═════ Exercise material

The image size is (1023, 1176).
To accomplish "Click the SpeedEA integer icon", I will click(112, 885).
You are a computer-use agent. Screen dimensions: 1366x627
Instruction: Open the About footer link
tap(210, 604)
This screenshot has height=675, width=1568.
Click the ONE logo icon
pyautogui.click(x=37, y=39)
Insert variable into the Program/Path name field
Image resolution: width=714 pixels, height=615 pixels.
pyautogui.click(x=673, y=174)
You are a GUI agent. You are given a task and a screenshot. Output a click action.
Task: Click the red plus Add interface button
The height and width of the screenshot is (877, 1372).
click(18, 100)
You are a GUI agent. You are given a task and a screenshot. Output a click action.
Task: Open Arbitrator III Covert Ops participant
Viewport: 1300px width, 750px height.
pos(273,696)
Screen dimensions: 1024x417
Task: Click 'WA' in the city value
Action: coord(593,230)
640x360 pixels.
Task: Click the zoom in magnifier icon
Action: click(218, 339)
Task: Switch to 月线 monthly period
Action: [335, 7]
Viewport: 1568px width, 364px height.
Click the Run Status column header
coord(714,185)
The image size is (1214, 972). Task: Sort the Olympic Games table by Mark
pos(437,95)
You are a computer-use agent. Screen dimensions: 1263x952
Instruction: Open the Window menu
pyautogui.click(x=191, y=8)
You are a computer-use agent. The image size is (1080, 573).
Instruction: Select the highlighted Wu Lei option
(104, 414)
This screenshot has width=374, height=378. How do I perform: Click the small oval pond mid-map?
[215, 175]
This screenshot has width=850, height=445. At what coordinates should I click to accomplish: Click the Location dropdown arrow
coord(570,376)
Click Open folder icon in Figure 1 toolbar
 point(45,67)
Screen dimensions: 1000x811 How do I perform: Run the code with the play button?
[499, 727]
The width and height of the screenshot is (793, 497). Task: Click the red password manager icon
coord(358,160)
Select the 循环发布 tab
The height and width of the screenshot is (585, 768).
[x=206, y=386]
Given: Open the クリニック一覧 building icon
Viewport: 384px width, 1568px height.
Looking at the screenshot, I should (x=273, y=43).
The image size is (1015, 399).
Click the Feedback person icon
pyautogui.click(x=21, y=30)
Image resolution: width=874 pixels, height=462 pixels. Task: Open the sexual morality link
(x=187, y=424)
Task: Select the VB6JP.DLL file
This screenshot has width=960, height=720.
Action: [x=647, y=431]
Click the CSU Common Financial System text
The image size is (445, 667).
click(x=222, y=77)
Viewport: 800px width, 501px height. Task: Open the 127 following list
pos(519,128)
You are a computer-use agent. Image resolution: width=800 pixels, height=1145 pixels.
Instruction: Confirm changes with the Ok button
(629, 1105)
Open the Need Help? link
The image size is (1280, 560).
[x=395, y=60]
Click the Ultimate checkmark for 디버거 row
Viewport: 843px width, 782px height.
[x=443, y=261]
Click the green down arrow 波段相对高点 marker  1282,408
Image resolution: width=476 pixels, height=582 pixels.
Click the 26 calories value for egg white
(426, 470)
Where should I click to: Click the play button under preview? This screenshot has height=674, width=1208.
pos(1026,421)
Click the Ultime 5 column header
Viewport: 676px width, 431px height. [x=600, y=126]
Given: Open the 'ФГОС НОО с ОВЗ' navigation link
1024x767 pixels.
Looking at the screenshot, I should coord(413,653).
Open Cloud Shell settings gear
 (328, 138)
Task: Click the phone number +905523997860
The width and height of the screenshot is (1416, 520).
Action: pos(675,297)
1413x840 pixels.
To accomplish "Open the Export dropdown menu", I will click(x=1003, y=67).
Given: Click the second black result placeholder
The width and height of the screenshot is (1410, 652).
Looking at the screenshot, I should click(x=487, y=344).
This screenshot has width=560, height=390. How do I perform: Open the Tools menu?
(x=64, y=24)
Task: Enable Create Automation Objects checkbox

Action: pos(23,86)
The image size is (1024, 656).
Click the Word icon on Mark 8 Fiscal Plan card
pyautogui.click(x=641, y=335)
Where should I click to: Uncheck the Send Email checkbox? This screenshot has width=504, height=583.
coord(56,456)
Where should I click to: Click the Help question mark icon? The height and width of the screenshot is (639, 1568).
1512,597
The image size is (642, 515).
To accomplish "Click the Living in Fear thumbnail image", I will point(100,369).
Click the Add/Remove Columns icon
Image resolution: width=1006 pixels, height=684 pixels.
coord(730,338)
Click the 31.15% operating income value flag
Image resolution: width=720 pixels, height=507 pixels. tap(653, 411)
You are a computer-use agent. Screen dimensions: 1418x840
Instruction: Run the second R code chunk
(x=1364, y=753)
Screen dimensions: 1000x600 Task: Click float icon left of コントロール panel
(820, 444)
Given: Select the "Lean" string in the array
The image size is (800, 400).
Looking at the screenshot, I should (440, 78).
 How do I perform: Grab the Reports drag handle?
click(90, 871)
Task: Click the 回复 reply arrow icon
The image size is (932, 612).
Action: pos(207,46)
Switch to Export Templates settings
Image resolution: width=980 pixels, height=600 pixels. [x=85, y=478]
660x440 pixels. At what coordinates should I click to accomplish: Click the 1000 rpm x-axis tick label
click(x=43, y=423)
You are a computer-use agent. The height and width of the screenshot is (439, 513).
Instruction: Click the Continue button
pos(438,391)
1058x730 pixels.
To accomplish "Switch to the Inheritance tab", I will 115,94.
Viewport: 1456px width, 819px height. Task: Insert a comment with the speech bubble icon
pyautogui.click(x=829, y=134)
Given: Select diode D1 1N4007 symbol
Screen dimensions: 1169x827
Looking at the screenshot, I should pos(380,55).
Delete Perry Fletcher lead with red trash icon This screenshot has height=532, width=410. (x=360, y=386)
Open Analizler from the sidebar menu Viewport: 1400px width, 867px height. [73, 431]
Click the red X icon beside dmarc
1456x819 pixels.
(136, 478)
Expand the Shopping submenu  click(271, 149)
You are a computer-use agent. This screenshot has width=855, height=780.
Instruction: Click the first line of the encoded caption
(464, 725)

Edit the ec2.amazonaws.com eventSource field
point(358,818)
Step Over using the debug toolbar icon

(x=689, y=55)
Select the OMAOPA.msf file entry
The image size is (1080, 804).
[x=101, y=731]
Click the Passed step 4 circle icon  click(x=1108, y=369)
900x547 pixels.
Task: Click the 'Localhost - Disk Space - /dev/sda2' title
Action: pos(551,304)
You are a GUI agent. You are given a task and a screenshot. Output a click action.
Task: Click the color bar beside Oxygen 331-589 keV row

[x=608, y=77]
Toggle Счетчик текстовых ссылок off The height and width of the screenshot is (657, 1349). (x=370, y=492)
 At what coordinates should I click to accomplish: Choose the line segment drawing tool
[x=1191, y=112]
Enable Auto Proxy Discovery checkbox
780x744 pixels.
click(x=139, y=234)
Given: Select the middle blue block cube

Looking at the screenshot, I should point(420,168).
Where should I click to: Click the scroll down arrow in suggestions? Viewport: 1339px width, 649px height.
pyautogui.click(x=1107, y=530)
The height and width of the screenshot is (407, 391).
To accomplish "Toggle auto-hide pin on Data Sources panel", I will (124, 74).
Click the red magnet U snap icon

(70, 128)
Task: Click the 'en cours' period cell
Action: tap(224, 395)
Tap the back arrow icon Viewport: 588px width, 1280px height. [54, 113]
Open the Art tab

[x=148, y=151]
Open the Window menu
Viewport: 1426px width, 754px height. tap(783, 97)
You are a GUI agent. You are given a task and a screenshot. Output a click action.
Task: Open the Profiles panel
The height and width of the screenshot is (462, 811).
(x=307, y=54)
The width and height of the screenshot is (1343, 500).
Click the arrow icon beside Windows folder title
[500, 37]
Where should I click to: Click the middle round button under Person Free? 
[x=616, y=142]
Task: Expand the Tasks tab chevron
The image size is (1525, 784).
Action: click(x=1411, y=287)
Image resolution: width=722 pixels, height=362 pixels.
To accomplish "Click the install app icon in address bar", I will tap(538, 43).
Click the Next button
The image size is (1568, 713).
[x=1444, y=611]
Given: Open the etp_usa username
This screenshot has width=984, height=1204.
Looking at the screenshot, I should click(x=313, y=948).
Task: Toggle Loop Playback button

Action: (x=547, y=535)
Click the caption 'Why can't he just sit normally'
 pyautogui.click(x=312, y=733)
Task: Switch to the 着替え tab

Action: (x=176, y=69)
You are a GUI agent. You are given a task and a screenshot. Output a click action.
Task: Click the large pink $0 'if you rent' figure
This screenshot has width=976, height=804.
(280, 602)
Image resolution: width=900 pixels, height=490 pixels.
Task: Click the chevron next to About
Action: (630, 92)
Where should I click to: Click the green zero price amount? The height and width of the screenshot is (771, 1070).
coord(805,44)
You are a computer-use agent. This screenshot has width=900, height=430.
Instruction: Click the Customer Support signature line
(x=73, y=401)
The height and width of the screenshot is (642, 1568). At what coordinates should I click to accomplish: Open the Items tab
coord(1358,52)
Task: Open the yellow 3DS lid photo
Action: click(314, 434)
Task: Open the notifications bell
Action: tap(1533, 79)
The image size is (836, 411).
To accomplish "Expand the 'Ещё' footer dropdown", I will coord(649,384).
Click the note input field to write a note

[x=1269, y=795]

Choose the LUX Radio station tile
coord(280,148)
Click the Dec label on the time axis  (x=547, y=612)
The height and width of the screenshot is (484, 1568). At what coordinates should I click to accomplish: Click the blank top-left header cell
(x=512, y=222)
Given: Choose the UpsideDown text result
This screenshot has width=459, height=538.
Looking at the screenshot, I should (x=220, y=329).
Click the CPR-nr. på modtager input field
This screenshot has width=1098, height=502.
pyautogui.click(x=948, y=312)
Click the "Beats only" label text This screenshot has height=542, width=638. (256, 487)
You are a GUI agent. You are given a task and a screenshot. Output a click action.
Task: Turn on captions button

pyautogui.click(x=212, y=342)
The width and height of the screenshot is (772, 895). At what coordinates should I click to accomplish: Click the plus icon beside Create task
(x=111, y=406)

══════════

* [What to produce]: Your answer must consist solely of the lines above between the line holding "Enable Auto Proxy Discovery checkbox" and the line holding "The height and width of the screenshot is (407, 391).", inclusive, copied exactly.

* [Response]:
Enable Auto Proxy Discovery checkbox
780x744 pixels.
click(x=139, y=234)
Given: Select the middle blue block cube

Looking at the screenshot, I should point(420,168).
Where should I click to: Click the scroll down arrow in suggestions? Viewport: 1339px width, 649px height.
pyautogui.click(x=1107, y=530)
The height and width of the screenshot is (407, 391).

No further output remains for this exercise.